## TASK DESCRIPTION
For every record here, output an exact copy.

Collection entries:

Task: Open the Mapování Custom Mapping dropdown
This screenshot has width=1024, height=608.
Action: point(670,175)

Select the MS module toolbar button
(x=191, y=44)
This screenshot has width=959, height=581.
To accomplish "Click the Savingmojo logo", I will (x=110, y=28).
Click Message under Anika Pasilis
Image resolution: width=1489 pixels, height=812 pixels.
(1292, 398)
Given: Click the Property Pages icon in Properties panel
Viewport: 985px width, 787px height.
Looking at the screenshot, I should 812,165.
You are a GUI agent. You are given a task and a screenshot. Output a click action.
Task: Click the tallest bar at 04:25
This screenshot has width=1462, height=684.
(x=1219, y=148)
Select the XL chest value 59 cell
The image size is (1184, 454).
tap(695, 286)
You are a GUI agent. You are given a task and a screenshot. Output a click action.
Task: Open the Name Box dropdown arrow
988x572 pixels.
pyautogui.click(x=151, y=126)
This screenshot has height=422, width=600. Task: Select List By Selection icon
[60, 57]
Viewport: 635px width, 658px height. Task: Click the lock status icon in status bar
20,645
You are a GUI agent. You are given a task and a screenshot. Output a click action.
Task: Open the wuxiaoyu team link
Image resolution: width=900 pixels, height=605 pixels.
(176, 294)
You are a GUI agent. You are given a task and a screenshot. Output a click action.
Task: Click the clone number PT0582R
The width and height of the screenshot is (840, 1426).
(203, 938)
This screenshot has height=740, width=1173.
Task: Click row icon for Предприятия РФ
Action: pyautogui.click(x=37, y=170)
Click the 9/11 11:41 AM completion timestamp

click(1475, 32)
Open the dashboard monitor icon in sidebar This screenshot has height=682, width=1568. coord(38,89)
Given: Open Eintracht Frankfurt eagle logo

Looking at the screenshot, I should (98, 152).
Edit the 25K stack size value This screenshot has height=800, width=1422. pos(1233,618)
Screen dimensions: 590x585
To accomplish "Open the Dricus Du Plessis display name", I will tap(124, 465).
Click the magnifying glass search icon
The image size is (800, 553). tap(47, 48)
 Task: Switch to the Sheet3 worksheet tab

## TASK SOLUTION
Task: Open the Mapování Custom Mapping dropdown
This screenshot has width=1024, height=608.
Action: point(670,175)

Select the MS module toolbar button
(x=191, y=44)
This screenshot has width=959, height=581.
To accomplish "Click the Savingmojo logo", I will (x=110, y=28).
Click Message under Anika Pasilis
Image resolution: width=1489 pixels, height=812 pixels.
(1292, 398)
Given: Click the Property Pages icon in Properties panel
Viewport: 985px width, 787px height.
Looking at the screenshot, I should 812,165.
You are a GUI agent. You are given a task and a screenshot. Output a click action.
Task: Click the tallest bar at 04:25
This screenshot has width=1462, height=684.
(x=1219, y=148)
Select the XL chest value 59 cell
The image size is (1184, 454).
tap(695, 286)
You are a GUI agent. You are given a task and a screenshot. Output a click action.
Task: Open the Name Box dropdown arrow
988x572 pixels.
pyautogui.click(x=151, y=126)
This screenshot has height=422, width=600. Task: Select List By Selection icon
[60, 57]
Viewport: 635px width, 658px height. Task: Click the lock status icon in status bar
20,645
You are a GUI agent. You are given a task and a screenshot. Output a click action.
Task: Open the wuxiaoyu team link
Image resolution: width=900 pixels, height=605 pixels.
(176, 294)
You are a GUI agent. You are given a task and a screenshot. Output a click action.
Task: Click the clone number PT0582R
The width and height of the screenshot is (840, 1426).
(203, 938)
This screenshot has height=740, width=1173.
Task: Click row icon for Предприятия РФ
Action: pyautogui.click(x=37, y=170)
Click the 9/11 11:41 AM completion timestamp

click(1475, 32)
Open the dashboard monitor icon in sidebar This screenshot has height=682, width=1568. coord(38,89)
Given: Open Eintracht Frankfurt eagle logo

Looking at the screenshot, I should (98, 152).
Edit the 25K stack size value This screenshot has height=800, width=1422. pos(1233,618)
Screen dimensions: 590x585
To accomplish "Open the Dricus Du Plessis display name", I will tap(124, 465).
Click the magnifying glass search icon
The image size is (800, 553). tap(47, 48)
 Task: Switch to the Sheet3 worksheet tab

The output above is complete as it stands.